Excerpts from a dataset
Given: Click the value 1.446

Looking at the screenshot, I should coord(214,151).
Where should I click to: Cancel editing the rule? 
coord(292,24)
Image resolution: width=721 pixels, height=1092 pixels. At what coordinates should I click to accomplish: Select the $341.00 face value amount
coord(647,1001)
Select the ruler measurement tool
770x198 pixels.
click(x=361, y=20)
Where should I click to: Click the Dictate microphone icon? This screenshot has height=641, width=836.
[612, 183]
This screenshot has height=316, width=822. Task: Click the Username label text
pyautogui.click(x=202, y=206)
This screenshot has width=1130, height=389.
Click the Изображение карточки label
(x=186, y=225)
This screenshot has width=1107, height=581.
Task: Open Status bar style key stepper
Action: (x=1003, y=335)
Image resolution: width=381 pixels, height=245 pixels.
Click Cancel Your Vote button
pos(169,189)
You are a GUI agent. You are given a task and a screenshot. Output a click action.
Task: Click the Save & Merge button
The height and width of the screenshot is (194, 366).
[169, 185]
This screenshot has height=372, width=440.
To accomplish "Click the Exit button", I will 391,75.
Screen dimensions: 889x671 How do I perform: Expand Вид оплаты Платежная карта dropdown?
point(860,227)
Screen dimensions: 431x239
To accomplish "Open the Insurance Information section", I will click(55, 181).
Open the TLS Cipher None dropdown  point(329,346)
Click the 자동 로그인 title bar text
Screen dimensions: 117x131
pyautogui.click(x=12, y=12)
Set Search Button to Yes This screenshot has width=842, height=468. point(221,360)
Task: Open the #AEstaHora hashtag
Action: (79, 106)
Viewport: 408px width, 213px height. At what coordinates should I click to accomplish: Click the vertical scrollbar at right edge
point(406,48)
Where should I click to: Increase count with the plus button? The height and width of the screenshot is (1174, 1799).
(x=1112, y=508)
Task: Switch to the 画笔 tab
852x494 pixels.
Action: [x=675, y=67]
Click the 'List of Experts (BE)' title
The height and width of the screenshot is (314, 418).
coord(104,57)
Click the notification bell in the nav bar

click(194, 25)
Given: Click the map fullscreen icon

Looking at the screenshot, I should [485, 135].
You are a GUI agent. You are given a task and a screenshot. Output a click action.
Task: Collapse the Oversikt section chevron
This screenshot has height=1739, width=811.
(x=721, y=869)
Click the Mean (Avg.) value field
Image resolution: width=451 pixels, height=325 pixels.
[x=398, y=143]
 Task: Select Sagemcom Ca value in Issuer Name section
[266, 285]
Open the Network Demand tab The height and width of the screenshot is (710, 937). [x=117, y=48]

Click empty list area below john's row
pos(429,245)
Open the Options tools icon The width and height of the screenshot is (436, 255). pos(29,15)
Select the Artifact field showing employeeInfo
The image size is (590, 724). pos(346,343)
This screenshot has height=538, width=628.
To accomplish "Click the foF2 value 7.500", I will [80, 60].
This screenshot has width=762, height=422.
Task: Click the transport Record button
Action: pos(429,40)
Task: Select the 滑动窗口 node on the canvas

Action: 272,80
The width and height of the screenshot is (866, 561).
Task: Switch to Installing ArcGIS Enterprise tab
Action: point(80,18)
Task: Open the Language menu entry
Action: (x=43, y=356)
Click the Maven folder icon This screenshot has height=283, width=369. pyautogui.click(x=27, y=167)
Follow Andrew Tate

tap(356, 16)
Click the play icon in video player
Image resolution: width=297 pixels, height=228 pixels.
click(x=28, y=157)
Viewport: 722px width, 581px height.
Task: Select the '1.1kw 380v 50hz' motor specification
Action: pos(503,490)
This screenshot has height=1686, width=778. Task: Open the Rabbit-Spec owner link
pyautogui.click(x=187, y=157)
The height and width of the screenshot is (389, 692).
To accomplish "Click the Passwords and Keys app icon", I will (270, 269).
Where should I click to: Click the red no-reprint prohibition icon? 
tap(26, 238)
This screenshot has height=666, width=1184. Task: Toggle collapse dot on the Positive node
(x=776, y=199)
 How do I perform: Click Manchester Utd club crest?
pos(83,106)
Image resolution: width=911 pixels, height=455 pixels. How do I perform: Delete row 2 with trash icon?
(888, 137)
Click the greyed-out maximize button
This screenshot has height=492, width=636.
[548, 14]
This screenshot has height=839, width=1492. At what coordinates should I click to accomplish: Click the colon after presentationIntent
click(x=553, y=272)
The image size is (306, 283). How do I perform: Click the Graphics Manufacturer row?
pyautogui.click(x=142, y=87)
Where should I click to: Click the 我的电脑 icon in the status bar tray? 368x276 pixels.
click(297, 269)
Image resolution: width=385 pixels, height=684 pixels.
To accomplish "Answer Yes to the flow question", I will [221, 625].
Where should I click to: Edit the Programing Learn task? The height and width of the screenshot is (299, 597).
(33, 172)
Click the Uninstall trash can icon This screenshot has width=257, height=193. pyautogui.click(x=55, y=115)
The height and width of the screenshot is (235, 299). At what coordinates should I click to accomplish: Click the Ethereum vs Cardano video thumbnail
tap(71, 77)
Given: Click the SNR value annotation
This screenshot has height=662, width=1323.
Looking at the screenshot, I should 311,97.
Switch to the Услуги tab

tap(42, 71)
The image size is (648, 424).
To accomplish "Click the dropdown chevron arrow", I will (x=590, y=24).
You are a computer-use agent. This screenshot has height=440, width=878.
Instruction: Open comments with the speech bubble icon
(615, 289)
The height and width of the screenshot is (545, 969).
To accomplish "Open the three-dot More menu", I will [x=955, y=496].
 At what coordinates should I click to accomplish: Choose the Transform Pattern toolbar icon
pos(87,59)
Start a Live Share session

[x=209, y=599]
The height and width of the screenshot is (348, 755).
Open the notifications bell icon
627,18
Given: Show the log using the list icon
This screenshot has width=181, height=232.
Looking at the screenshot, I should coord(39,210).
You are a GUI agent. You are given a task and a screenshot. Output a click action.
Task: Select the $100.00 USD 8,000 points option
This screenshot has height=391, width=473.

# [The problem]
What this exercise asks for is every line of the data above with the word "chevron".

# [Response below]
Task: Collapse the Oversikt section chevron
To accomplish "Click the dropdown chevron arrow", I will (x=590, y=24).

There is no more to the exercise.